§ TASK BRIEF: Give the items starting at the line that contains "今すぐ転職をお考えの方 (123, 2388)" and ending at the line that contains "サービスポリシー (234, 2507)" as a JSON list of strings, one string per line, omitting blank lines.

§ GIVEN RECORDS:
■ ■ ■

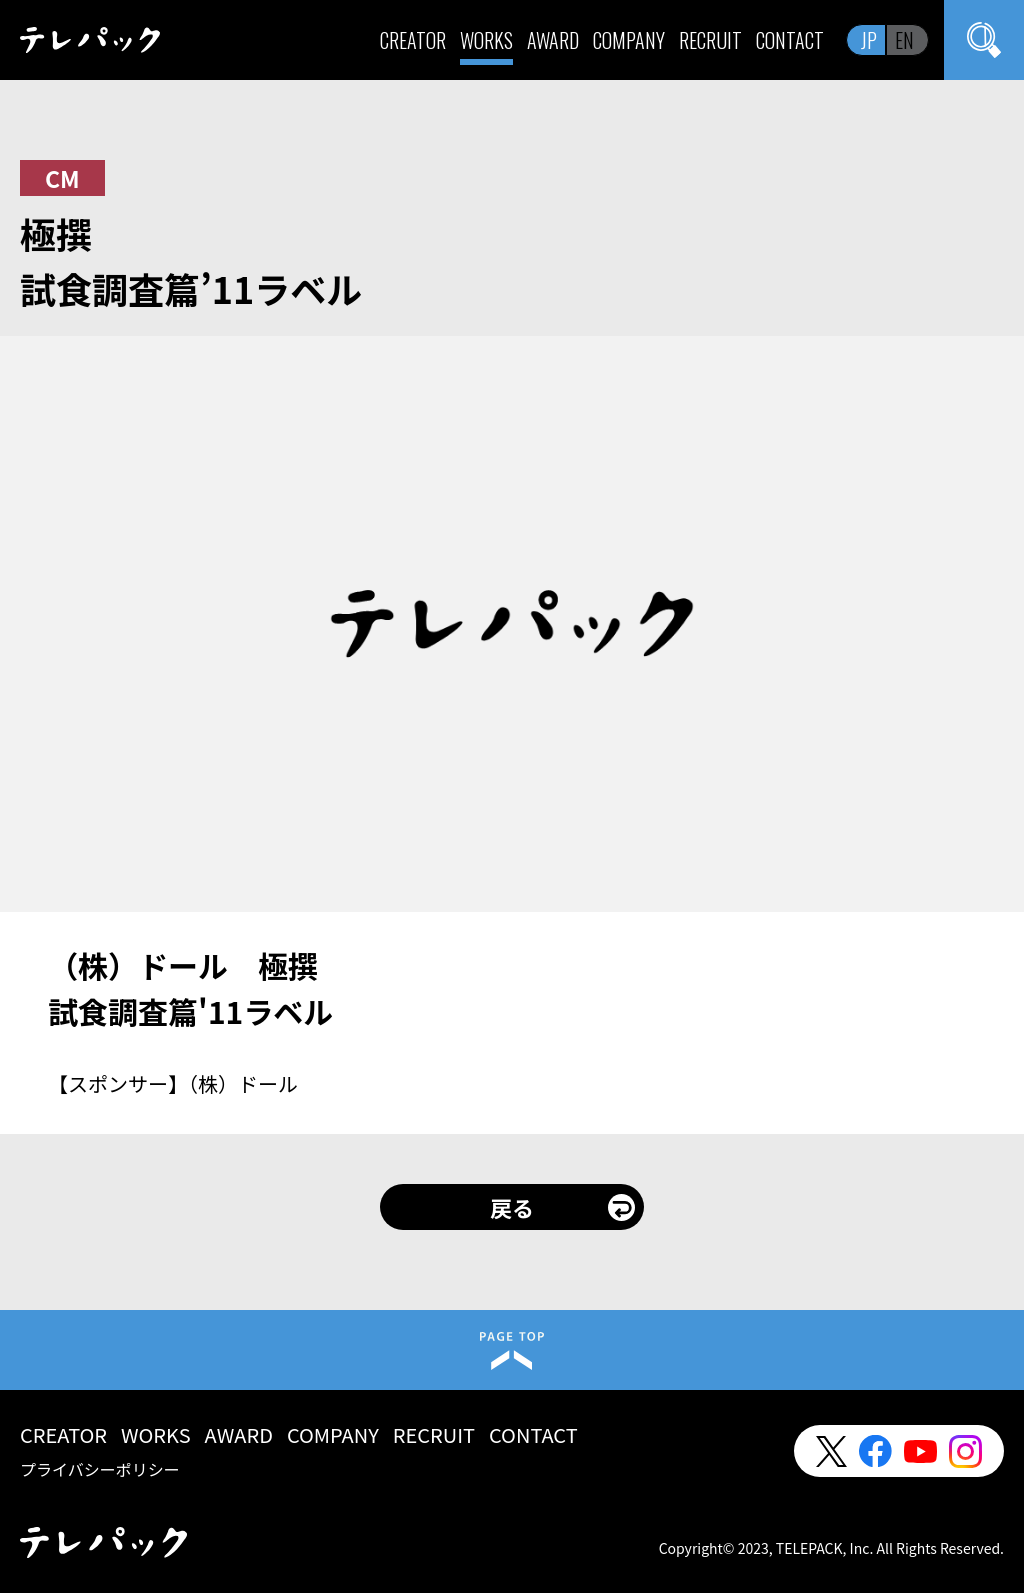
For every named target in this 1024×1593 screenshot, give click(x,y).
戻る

■ ■ ■

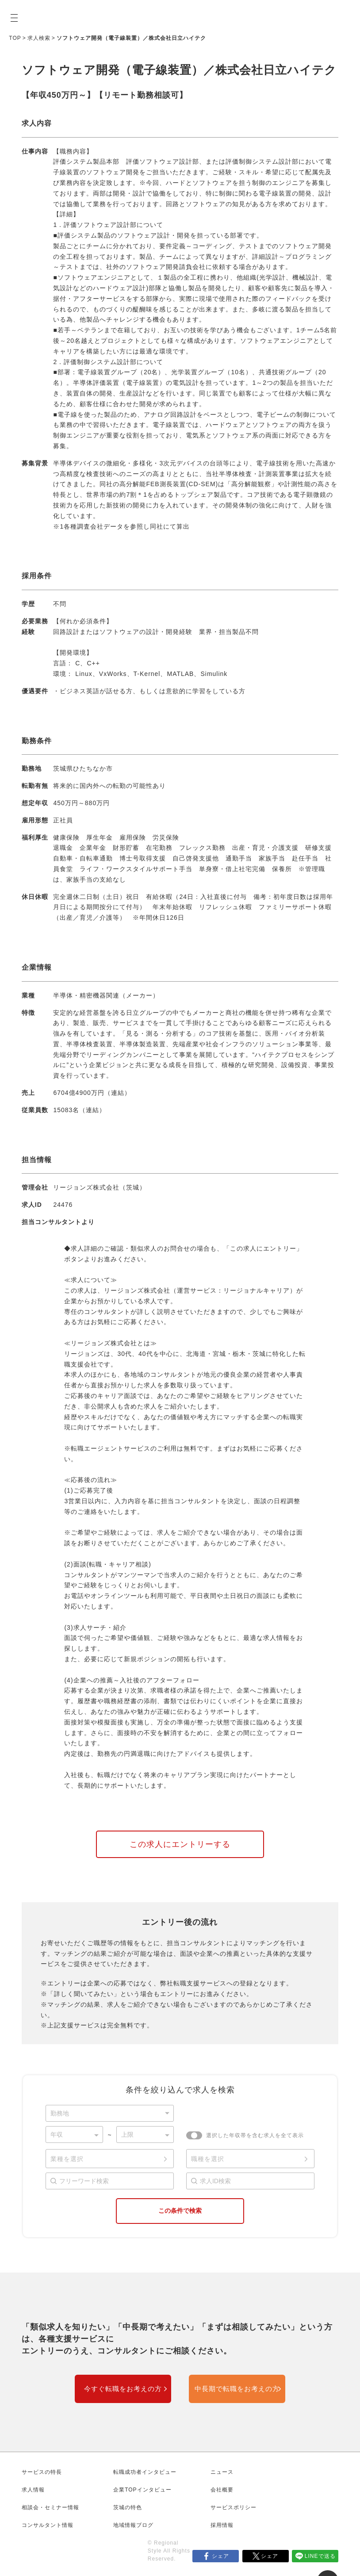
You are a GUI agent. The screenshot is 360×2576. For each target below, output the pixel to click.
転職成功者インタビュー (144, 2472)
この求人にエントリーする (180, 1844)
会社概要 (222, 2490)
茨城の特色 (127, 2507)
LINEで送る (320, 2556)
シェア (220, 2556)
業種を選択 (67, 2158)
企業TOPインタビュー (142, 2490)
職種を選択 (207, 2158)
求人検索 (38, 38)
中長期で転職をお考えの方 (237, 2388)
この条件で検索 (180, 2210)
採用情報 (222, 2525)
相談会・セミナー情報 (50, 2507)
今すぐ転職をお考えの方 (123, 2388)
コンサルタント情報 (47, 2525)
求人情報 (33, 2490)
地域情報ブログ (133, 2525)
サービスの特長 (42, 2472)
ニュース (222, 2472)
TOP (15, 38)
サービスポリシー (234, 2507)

■ ■ ■

§ COMPLETE RESPONSE:
[
  "今すぐ転職をお考えの方 (123, 2388)",
  "コンサルタント情報 (47, 2525)",
  "求人情報 (33, 2490)",
  "地域情報ブログ (133, 2525)",
  "サービスの特長 (42, 2472)",
  "ニュース (222, 2472)",
  "TOP (15, 38)",
  "サービスポリシー (234, 2507)"
]